Your time with them needn’t be long. Just a few minutes, attentive before this fire you’re building for yourself is enough to warm you up to God. But take care that you don’t overdo it. You need kindling, not the branch of a tree. These words are incendiary, and just a few will kindle a blaze. But that doesn’t mean more is better—drop too much Scripture onto this traveler’s fire, and you’ll do more harm than good. Your religious ego might tell you that you ought to read a whole chapter and study it thoroughly, while the irreligious part of you hollers that you don’t have the time for any of it; you’ve got a project to get to or kids to take to school. Truth is, you do have time for what your heart needs most—just a twig is enough to keep this fire of your faith burning.
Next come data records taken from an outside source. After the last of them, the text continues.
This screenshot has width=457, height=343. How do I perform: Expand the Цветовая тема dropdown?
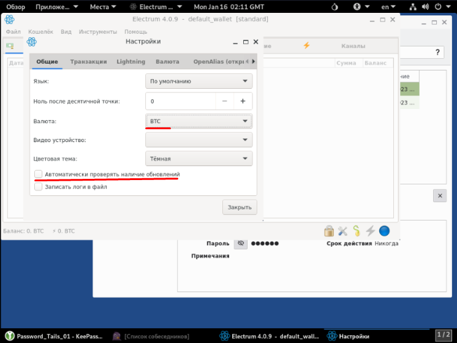tap(198, 158)
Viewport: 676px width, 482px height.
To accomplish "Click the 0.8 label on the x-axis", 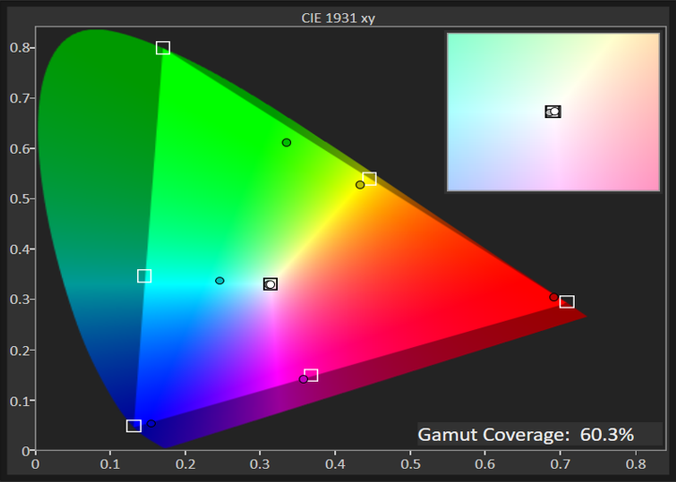I will point(636,462).
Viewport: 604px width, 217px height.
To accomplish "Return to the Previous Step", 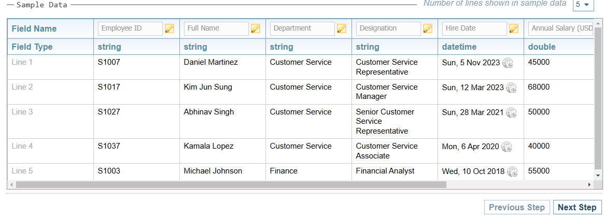I will click(x=516, y=207).
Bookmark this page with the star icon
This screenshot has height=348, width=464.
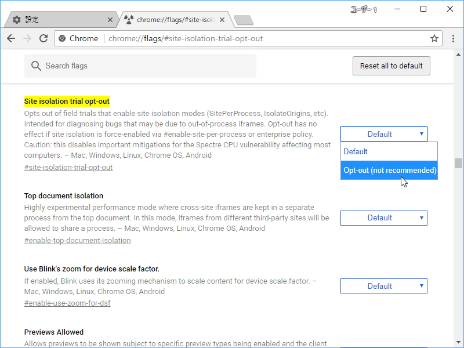[434, 38]
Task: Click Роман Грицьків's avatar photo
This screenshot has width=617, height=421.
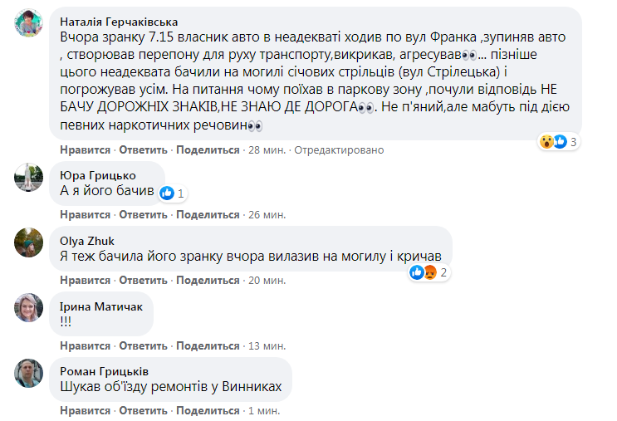Action: click(x=29, y=373)
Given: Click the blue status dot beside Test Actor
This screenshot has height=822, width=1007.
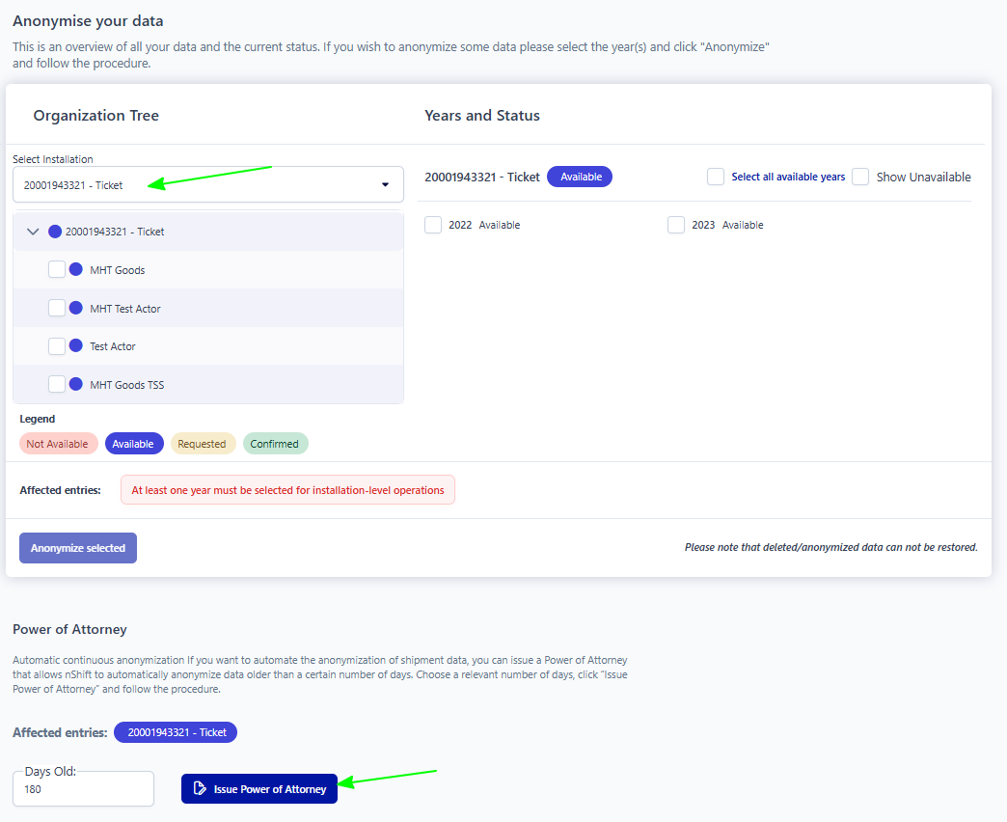Looking at the screenshot, I should (75, 346).
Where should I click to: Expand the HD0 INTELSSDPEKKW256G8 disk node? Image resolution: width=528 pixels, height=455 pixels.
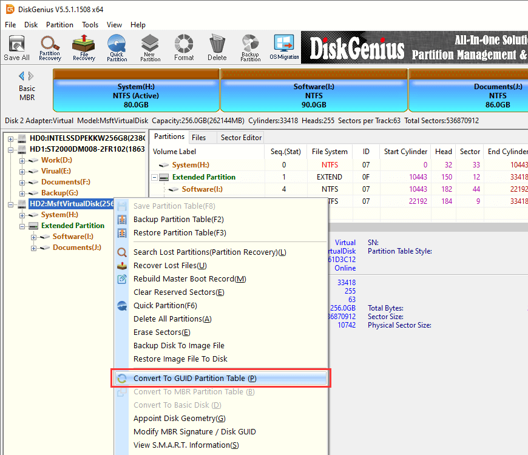11,138
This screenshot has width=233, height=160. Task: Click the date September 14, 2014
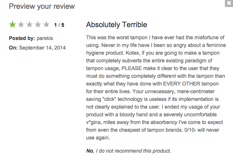(42, 48)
My practice is to read very slowly through, say, the Sermon on the Mount, or the Song of Songs . . . one or two verses a day. My aim is just to gather around Scripture, awakening my heart to God, feeding the flame of devotion.

So, take a little text, and let it first rest in your mind. Then draw the words down into your heart and let them dwell there. Allow a single word or phrase or image to focus your attention. You may be intrigued by it, confused, or even repulsed. The point is not to do anything about your response, but rather simply to experience it. You’re not to think about this encounter as much as you are to look at it and sit with it, dwelling with these written words that come from someone else’s living encounter with the One you seek. You’re reading is intentionally different from how you read other words; read for intimacy not for information, for love not for knowledge.

This is sacred reading. Just light a little fire and wait for God, you never know when a nearby bush, or something else, may go up in flames (Exodus 3.1-6).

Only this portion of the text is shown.